An aspect that could have been explored in further depth was the elision between ‘settlerism’ and the ‘South’: at times, these were used interchangeably at the roundtable discussion. We needed to unpack the historical and critical conditions which leads to this elision: why did this elision occur, is it possible to extricate one from each other, under what conditions, and what do we lose/gain by doing so? Not all colonies were settler colonies in the way that Australia and New Zealand were, for example: what is particularly distinctive about settlerism in the South? How is this elision informed by labour and material conditions?
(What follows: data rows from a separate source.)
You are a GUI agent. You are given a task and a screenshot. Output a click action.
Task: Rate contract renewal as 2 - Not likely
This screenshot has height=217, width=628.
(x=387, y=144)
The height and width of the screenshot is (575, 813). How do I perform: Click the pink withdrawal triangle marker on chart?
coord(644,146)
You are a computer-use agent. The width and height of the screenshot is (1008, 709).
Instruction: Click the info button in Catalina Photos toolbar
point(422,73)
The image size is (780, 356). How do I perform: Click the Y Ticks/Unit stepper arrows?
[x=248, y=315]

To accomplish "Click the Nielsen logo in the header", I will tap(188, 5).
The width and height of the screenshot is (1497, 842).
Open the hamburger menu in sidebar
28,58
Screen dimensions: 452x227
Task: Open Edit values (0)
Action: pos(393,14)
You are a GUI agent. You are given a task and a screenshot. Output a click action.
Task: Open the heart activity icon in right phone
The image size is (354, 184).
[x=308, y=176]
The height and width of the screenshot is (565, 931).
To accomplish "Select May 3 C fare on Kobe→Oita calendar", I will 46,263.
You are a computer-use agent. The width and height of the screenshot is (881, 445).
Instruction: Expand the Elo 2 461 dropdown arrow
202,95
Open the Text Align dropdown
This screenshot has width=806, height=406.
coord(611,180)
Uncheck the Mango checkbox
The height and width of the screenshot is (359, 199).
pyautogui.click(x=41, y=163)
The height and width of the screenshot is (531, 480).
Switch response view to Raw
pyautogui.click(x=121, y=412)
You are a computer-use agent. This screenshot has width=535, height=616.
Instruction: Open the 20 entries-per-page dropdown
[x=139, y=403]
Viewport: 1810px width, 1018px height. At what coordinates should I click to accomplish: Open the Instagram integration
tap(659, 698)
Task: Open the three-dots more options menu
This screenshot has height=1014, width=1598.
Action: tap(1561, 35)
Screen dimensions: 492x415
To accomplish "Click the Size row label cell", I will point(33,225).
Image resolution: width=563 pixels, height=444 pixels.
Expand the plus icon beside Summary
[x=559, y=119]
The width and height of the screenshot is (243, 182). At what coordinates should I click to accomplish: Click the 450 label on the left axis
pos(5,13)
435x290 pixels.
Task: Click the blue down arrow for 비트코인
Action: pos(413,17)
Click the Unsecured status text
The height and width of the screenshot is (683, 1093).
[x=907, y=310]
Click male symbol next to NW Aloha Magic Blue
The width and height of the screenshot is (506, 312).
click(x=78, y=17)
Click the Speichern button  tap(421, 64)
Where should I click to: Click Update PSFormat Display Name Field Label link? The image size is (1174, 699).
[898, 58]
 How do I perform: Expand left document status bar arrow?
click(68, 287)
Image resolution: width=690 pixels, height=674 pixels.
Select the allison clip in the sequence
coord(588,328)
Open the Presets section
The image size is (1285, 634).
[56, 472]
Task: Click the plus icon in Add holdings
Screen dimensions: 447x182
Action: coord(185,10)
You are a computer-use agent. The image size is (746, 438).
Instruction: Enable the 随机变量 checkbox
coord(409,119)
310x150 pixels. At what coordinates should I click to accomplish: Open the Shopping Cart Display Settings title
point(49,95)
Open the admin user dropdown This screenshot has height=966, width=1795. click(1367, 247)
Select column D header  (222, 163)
The rich array of papers over the two days demonstrated the range and depth of work that is currently being undertaken at the cusps of Romantic literary studies and postcolonial theory. The number of new books – both recently out and forthcoming – that were celebrated at the conference stands as testimony to this. A quick snapshot of the works are: Jason Rudy’s Imagined Homelands (2017), Manu Samriti Chander’s Brown Romantics (2017), Jane Stafford’s Colonial Literature and the Native Author (2016), Nikki Hessell’s Romantic Literature and the Colonised World: Lessons from Indigenous Translations (forthcoming) and Sarah Comyn’s Political Economy and the Novel: A Literary History of ‘Homo Economicus’ (forthcoming). Perhaps because there is so much being done in this area, the discussion naturally led to how the field will develop and shape in future years. Elleke Boehmer provided a robust defence of postcolonial theory, pointing out the range of its theoretical terms that were in play in our discussion session. How do we situate postcolonial theory alongside world systems theory: is the latter being subsumed into the former, are they mutually exclusive, or are they allowing us to undertake two different types of analysis?
Dr. Fariha Shaikh joined the University of Birmingham in September 2017 as a Lecturer in Victorian Literature. Previous to this, she was an Irish Research Council Postdoctoral Fellow at University College Dublin. She is currently completing her first monograph, Textual Cultures of Settler Emigration in Nineteenth-Century Literature and Art (Edinburgh, forthcoming 2018). She is interested in the intersections between the global circulations of people and texts across the nineteenth-century British Empire.